I primi sospetti sulle attività di Fabrizio Vinci, uno dei 14 arrestati nel corso della recente operazione antimafia ‘Visir’, risalgono ad indagini svolte addirittura già nell’aprile del 2007. Ricordiamo, come già scritto nei giorni scorsi, che il soggetto in questione è il marito di Daniela Fina Cucchiara, titolare della omonima ditta individuale, operante nel campo dell’edilizia. L’impresa ha ricevuto in affidamento diretto e, dunque, senza gare d’appalto, alcuni lavori dal Comune di Mazara, per motivi di somma urgenza, con determine del sindaco Nicola Cristaldi (Fratelli d’Italia).
AMICIZIE GIÀ AI TEMPI DELL’OPERAZIONE ‘EOLO’ – In quel periodo, il Vinci, era già sottoposto – assieme ad altri soggetti, tra i quali anche l’ex consigliere comunale e assessore mazarese Vito Martino (Pdl), poi arrestato, e l’imprenditore trentino, Luigi Franzinelli – ad intercettazioni telefoniche ed ambientali, che poi diverranno, nel febbraio del 2009, il presupposto per un’altra operazione – coordinata dalla Procura antimafia di Palermo – denominata ‘Eolo’. Era il periodo in cui si stavano scoperchiando i loschi affari legati agli impianti per l’energia eolica, per i quali si erano già scatenati gli appetiti di colletti bianchi e mafia. “Dalle conversazioni esaminate – si legge nel decreto di fermo degli indiziati ‘Visir’ – emergevano i primi elementi dai quali si poteva ragionevolmente desumere una forte contiguità alle dinamiche mafiose dell’attività imprenditoriale di Fabrizio Vinci, il quale candidamente affermava di essersi sempre messo a disposizione di soggetti all’evidenza di spiccata influenza mafiosa”. I dialoghi del 2007, tra Vinci e Martino, tuttavia, sebbene non avessero consentito di delineare con chiarezza se l’imprenditore avesse un ruolo in ambito associativo mafioso, rendevano chiaro che Vinci fosse riuscito abilmente ad evitare che la ‘sua impresa’ Cucchiara Fina Daniela, che in realtà era intestata alla moglie, “non fosse estromessa o penalizzata nella spartizione dei lavori e delle forniture necessari per la realizzazione del parco eolico”.

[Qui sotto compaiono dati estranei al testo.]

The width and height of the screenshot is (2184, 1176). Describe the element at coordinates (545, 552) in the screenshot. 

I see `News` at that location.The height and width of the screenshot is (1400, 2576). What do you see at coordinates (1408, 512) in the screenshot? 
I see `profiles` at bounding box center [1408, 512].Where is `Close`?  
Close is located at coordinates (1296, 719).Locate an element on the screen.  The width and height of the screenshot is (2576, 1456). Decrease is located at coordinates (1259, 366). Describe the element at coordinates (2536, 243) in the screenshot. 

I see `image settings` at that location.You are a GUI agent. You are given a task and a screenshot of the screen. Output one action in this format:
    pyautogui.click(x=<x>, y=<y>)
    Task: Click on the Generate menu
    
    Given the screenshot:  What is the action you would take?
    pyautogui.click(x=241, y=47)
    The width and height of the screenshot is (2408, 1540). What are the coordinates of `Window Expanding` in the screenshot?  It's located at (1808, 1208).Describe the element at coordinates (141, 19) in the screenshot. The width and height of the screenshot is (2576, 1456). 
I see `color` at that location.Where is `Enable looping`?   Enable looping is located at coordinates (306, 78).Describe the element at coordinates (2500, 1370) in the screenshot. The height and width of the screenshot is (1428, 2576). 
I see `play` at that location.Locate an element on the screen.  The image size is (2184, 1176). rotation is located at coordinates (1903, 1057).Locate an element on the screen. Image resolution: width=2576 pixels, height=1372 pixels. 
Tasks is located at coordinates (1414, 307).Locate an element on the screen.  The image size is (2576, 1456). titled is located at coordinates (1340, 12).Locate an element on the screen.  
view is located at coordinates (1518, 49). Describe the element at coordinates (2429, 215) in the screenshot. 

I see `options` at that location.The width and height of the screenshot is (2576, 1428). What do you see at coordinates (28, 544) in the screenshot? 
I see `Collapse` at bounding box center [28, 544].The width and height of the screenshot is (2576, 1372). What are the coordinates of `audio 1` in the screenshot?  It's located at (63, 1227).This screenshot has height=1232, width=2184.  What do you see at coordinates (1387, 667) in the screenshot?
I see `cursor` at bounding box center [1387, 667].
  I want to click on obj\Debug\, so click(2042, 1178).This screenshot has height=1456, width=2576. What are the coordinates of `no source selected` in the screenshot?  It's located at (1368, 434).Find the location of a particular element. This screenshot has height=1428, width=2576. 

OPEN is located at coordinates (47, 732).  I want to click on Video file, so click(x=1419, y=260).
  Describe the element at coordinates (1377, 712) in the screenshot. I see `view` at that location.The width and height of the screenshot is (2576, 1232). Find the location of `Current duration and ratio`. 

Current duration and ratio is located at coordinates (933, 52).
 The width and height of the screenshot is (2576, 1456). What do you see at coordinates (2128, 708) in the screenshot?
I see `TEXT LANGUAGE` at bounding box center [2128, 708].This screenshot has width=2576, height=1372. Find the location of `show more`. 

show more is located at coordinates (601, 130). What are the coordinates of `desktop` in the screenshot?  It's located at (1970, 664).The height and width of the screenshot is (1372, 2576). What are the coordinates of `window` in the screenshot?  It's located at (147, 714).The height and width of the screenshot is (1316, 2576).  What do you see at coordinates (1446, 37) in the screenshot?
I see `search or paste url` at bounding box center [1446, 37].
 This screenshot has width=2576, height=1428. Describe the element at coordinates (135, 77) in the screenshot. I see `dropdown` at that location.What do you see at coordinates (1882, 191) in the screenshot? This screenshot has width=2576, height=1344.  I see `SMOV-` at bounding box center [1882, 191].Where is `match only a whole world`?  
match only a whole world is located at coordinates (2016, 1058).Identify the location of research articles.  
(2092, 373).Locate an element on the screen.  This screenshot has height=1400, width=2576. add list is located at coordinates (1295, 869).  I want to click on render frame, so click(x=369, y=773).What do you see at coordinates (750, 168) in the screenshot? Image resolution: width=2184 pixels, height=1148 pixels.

I CONTATTI COL BOSS MANGIARACINA – L’anno seguente (luglio 2008) emergono altri contatti ‘pesanti’ tra Vinci e Vito Mangiaracina (padre dell’ergastolano Andrea, già reggente del mandamento di Mazara) in nome del quale, il primo, avrebbe ottenuto appoggi per garantirsi lavori legati alla realizzazione di un centro commerciale del gruppo Grigoli a Mazara (Despar Via Valdemone) e per la realizzazione di un impianto di produzione calcestruzzi. Siamo ancora nel periodo in cui era pienamente a regime la ‘Calcestruzzi Mazara’ della famiglia mafiosa degli Agate, alla quale, il nuovo impianto, avrebbe potuto dare fastidio.
DECINE DI PAGINE DEI ROS SU VINCI – Sono decine le pagine dell’informativa dei Ros in cui – tra intercettazioni di esponenti di spicco della famiglia mafiosa di Mazara – si evidenziano fatti legati a Fabrizio Vinci, tanto da rendere “perfino superfluo evidenziare, in conclusione, che dalle conversazioni fin qui esaminate si traggono chiarissimi indizi della ‘affectio societatis’ (la volontà di essere soci di un gruppo criminale) che lega – peraltro da epoche assai risalenti – il Vinci alla famiglia mafiosa di Mazara del Vallo e della sua concreta disponibilità a prendere parte ad attività illecite nell’interesse del sodalizio criminale”.
I PEZZI DELLO STATO COMUNICANO TRA LORO? – Ancora una volta emerge un interrogativo: come è possibile che una tale mole di indizi investigativi, una volta concluse le indagini e squarciato, quindi, il muro del segreto istruttorio, non siano state inviate – quantomeno per conoscenza, come campanello d’allarme – alle amministrazioni comunali, magari indirizzandole ai referenti per l’anticorruzione che, ormai, sono presenti in ogni Ente locale? Gli appalti continuano ad essere il business privilegiato per cosa nostra e, nella prossima puntata di questa inchiesta, analizzeremo, in dettaglio, tutti i cantieri affidati dal Comune di Mazara, senza gara ed anche quelli aggiudicati con evidenza pubblica, alla ditta individuale ‘Cucchiara Fina Daniela’.